**Task:** Which lines in the records below contain the word "computer"? Copy each one out.

**Task input:**
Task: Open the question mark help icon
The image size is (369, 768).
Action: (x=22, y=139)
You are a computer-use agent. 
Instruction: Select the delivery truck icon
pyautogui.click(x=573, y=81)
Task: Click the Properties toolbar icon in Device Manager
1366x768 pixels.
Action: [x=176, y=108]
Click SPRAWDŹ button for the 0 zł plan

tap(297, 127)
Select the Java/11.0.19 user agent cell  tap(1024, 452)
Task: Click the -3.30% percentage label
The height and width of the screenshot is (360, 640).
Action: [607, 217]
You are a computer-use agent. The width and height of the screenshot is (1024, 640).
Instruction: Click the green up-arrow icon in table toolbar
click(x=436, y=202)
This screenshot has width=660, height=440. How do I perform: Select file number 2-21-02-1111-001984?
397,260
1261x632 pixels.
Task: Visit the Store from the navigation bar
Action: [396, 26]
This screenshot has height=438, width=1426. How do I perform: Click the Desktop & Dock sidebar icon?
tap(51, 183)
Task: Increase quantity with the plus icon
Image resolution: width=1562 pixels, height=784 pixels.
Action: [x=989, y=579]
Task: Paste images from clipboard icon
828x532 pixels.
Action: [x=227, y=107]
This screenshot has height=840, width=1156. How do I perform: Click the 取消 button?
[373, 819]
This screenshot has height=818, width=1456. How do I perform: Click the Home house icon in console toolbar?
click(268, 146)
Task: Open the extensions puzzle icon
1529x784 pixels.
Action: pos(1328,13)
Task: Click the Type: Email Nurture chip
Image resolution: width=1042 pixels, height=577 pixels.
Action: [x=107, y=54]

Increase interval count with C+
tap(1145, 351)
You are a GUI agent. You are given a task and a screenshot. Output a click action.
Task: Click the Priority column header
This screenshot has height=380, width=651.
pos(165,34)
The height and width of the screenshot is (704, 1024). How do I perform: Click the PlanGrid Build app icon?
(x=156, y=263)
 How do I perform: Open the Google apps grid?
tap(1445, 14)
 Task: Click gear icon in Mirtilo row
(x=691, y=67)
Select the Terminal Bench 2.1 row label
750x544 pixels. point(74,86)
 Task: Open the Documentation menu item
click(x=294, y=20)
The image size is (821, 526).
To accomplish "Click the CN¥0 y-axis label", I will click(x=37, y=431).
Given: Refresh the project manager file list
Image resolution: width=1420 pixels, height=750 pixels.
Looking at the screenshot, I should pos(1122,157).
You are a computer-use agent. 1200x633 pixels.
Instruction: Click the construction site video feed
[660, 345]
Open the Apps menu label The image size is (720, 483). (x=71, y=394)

**Answer to the exercise:**
You are a computer-use agent. 
You are a computer-use agent. The width and height of the screenshot is (1024, 640).
You are a computer-use agent. 1200x633 pixels.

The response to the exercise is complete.